Hoger beroep over nakoming van een put option en gevolgen van plaatsing op Amerikaanse sanctielijst

In deze zaak gaat het om een hoger beroep dat is ingesteld door twee appellanten tegen een vonnis van de voorzieningenrechter in kort geding. De appellanten, een stichting administratiekantoor en een holdingvennootschap, zijn in geschil met een Liechtensteinse vennootschap over de nakoming van een put option. De Liechtensteinse vennootschap heeft de appellanten aangesproken op hun verplichtingen uit hoofde van een overeenkomst die een verkoopoptie omvatte. De appellanten betwisten de rechtsverhouding en stellen dat er in werkelijkheid sprake is van een overeenkomst van geldlening. Ze voeren aan dat de Liechtensteinse vennootschap in schuldeisersverzuim verkeert omdat zij op de Amerikaanse sanctielijst is geplaatst. De voorzieningenrechter heeft de vorderingen van de Liechtensteinse vennootschap toegewezen, maar de appellanten zijn in hoger beroep gegaan. Het hof heeft geoordeeld dat de rechtsverhouding tussen partijen niet als een overeenkomst van geldlening kan worden gekwalificeerd en dat de Liechtensteinse vennootschap niet in schuldeisersverzuim verkeert. Het hof bekrachtigt het vonnis van de voorzieningenrechter en veroordeelt de appellanten in de proceskosten.

Uitspraak

GERECHTSHOF AMSTERDAM

afdeling civiel recht en belastingrecht, team I (handel)
zaaknummer : 200.350.985/01
zaak / rolnummer rechtbank Amsterdam : C/13/751060 / KG ZA 24-426
arrest van de meervoudige burgerlijke kamer van 28 oktober 2025
in de zaak van

1.[appellant 1] ,

gevestigd te [plaats 1] ,
2.
[appellant 2],
gevestigd te [plaats 2] ,
appellanten,
advocaat: mr. P.P.G. Bissessur te Rotterdam,
tegen
[geïntimeerde],
gevestigd te [plaats 3] , Liechtenstein,
geïntimeerde,
advocaat: mr. R.P. Kooman te Rotterdam.
Appellanten worden hierna gezamenlijk [appellanten] genoemd, en afzonderlijk [appellant 1] en [appellant 2] . Geïntimeerde wordt hierna [geïntimeerde] genoemd.

1.De zaak in het kort

Partijen hebben een overeenkomst gesloten die volgens [geïntimeerde] een verkoopoptie (
put option)omvat. [geïntimeerde] wenst de optie uit te oefenen en vordert in kort geding nakoming. [appellanten] betogen dat partijen in werkelijkheid een overeenkomst van geldlening hebben gesloten. Zij voeren ook andere verweren waaronder dat de omstandigheid dat [geïntimeerde] is geplaatst op de Amerikaanse sanctielijst ertoe leidt dat zij in schuldeiserverzuim verkeert. De voorzieningenrechter heeft de vorderingen toegewezen. Het hof bekrachtigt het vonnis.

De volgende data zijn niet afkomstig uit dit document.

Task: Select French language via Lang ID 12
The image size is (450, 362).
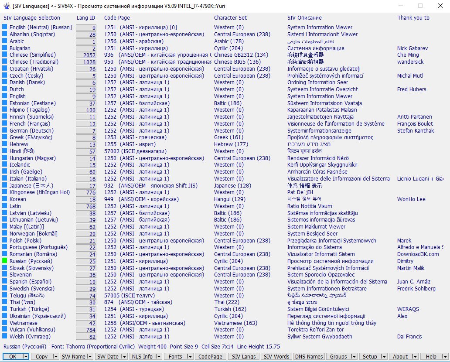Action: coord(86,124)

2.Het geding in hoger beroep

[appellanten] zijn bij dagvaarding van 4 september 2024 in hoger beroep gekomen van een vonnis in kort geding van 7 augustus 2024 van de voorzieningenrechter in de rechtbank [plaats 1] , onder bovenvermeld zaak- en rolnummer gewezen tussen [geïntimeerde] als eiseres in conventie, verweerster in (voorwaardelijke) reconventie en [appellanten] als gedaagden in conventie, eiseressen in (voorwaardelijke) reconventie.
Partijen hebben daarna de volgende stukken ingediend:
- memorie van grieven, met producties 11 tot en met 19;
- memorie van antwoord, met producties 12 en 13.
Op 27 augustus 2025 heeft een mondelinge behandeling plaatsgevonden. De advocaten hebben de zaak toegelicht aan de hand van spreekaantekeningen die zij hebben overgelegd. [geïntimeerde] mede door [naam 1] , advocaat te Rotterdam. Ter zitting hebben [appellanten] productie 20 overgelegd, een
Handelsregister-Auszugvan [geïntimeerde] van 26 augustus 2025. In reactie daarop heeft [geïntimeerde] ter zitting een brief van het Ambt für Justiz Fürstentum Liechtenstein gericht aan [geïntimeerde] van 2 april 2025 overgelegd. Deze producties behoren tot de processtukken.
Ten slotte is arrest gevraagd.

3.Feiten

Het hof gaat uit van de volgende feiten.
3.1.
[geïntimeerde] houdt zich bezig met vermogensbeheer en trustactiviteiten.
3.2.
[appellant 1] is een stichting administratiekantoor. [naam 2] (hierna: [naam 2] ) was tot voor kort een van de bestuurders van [appellant 1] . [appellant 1] heeft certificaten uitgegeven van aandelen in de Zwitserse vennootschap TIB-TEC AG (hierna: TIB-TEC).
3.3.
[appellant 2] is een holdingvennootschap waarvan de aandelen worden gehouden door [naam 2] (99%) en [naam 3] (1%).
3.4.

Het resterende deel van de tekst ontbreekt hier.